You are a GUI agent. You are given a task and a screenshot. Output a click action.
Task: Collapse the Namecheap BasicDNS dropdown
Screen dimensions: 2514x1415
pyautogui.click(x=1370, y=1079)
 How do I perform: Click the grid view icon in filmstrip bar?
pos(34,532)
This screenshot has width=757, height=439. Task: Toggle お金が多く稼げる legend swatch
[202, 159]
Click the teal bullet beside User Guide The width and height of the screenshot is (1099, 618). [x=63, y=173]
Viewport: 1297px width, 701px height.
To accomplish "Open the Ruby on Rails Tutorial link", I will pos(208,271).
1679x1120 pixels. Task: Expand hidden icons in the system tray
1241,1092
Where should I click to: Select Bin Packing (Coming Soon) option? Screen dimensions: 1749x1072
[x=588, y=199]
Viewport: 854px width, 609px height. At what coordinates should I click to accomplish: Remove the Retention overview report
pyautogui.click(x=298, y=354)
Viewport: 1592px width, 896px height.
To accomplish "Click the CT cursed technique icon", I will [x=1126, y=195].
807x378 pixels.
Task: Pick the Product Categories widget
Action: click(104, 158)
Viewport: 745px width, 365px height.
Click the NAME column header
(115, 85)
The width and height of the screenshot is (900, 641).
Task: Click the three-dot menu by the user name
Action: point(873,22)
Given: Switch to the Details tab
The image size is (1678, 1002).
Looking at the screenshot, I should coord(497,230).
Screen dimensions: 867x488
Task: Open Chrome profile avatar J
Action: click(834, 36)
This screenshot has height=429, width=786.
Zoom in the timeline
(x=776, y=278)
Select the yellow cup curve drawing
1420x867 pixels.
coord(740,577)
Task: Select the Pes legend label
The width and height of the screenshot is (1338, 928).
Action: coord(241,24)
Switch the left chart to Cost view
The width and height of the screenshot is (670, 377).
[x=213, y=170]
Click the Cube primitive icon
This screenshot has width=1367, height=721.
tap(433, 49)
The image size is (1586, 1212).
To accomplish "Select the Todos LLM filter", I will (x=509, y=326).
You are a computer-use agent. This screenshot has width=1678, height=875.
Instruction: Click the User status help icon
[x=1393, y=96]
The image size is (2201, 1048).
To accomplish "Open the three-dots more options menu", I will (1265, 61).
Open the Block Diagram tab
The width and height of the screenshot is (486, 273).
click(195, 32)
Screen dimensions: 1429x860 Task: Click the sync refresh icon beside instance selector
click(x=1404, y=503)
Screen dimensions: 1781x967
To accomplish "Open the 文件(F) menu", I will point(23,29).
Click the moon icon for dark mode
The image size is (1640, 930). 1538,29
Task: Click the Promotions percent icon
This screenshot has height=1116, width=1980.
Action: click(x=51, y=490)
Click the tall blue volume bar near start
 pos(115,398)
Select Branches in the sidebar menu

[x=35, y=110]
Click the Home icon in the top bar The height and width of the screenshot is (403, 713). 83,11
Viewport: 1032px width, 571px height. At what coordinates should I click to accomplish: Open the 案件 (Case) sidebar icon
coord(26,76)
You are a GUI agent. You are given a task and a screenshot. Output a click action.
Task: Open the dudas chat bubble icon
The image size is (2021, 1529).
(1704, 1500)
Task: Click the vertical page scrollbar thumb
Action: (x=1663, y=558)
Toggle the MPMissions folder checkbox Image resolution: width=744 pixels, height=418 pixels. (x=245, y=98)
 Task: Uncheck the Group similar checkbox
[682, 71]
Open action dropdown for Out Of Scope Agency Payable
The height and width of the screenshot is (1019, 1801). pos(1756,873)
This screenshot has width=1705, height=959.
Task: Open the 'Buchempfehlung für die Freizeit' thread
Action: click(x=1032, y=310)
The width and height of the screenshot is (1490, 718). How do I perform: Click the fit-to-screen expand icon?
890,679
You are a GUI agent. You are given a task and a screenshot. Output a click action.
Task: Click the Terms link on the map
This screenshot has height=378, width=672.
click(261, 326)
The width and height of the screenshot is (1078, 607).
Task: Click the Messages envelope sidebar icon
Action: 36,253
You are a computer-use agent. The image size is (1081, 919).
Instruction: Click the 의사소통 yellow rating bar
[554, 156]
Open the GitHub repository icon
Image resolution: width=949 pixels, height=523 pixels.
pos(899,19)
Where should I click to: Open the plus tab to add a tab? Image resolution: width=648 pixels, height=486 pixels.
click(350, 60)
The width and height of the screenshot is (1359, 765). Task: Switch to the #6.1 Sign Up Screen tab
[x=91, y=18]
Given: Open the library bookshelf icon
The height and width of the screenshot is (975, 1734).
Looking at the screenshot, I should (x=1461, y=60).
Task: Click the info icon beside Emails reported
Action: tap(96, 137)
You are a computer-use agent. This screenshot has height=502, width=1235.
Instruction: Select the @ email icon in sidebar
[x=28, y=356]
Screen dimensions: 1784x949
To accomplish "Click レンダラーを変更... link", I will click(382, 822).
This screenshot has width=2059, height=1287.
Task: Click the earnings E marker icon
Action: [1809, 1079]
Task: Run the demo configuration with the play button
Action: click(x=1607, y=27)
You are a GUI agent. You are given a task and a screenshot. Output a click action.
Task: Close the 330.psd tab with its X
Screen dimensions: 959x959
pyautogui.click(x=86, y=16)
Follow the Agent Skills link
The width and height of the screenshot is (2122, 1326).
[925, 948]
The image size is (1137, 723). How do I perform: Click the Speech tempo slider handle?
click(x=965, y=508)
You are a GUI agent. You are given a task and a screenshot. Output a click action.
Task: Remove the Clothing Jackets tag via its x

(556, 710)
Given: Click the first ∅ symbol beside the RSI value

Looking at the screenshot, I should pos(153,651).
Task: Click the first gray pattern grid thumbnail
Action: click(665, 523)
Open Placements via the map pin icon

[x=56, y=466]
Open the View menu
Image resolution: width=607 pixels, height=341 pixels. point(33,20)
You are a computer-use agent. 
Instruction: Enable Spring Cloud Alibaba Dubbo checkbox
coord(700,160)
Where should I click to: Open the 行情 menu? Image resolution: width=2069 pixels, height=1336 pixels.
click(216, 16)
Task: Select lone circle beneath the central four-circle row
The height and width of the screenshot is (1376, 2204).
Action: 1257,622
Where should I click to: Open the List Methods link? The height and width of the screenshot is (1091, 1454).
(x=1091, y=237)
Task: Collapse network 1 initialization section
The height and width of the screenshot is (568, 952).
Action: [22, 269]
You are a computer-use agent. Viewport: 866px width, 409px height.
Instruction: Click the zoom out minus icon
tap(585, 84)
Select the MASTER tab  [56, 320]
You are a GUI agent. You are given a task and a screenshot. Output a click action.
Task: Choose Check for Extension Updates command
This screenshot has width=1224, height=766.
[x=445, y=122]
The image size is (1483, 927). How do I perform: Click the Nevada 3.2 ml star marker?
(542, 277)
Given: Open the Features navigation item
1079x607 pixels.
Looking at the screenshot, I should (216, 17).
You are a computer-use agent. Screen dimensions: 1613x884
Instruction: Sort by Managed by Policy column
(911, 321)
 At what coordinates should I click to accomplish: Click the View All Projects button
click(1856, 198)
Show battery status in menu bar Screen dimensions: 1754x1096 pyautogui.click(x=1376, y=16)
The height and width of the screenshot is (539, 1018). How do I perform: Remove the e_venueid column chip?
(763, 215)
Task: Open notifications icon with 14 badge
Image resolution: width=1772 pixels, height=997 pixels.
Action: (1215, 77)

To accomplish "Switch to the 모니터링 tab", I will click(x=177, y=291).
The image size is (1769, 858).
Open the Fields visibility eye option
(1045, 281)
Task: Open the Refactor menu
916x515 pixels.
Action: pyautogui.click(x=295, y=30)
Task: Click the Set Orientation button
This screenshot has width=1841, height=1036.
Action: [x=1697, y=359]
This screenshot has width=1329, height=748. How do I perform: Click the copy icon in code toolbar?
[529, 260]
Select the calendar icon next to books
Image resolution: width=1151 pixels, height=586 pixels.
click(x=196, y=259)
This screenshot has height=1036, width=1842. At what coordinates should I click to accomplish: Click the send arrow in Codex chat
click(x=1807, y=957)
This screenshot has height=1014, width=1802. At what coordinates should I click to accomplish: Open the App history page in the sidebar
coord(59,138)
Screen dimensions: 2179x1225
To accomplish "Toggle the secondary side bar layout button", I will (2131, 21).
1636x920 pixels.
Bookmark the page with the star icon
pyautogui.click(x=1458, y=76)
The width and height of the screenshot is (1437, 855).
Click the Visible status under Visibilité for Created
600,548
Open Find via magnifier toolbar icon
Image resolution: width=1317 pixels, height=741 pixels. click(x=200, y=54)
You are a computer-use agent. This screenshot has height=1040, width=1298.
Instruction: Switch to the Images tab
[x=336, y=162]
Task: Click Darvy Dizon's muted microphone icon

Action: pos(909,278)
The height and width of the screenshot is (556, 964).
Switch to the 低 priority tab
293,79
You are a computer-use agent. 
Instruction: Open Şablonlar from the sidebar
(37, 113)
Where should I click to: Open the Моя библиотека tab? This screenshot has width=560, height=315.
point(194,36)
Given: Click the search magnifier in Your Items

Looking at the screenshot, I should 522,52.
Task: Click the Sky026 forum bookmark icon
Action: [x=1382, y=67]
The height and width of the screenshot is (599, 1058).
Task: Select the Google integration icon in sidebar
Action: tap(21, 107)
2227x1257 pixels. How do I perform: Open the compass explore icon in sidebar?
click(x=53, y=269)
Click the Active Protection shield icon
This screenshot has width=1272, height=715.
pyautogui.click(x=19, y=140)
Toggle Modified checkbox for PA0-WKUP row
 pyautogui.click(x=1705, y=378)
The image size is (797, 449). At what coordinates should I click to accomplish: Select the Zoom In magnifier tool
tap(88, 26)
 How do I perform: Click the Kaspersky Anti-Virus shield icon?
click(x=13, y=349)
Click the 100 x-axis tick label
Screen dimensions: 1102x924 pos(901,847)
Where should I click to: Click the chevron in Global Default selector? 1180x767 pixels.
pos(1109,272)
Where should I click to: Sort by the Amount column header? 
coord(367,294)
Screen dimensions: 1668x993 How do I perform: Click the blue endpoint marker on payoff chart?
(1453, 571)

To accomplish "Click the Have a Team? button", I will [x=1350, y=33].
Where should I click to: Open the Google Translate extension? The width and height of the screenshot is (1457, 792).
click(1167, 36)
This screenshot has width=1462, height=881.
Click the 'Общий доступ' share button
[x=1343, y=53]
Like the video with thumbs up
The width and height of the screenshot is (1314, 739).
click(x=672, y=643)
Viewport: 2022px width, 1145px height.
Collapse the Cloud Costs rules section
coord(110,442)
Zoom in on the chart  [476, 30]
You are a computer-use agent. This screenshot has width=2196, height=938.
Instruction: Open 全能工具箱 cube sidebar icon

### What you are asked to do
Wherever the string "computer" appears in the data above, copy the line it sits in.

### Problem solution
You are a computer-use agent. This screenshot has width=1678, height=875.
You are a computer-use agent. The image size is (1081, 919).
You are a computer-use agent. This screenshot has height=502, width=1235.
You are a computer-use agent. 
You are a computer-use agent. Viewport: 866px width, 409px height.
You are a computer-use agent. Screen dimensions: 1613x884
You are a computer-use agent. This screenshot has height=1040, width=1298.
You are a computer-use agent. 
You are a computer-use agent. This screenshot has width=2196, height=938.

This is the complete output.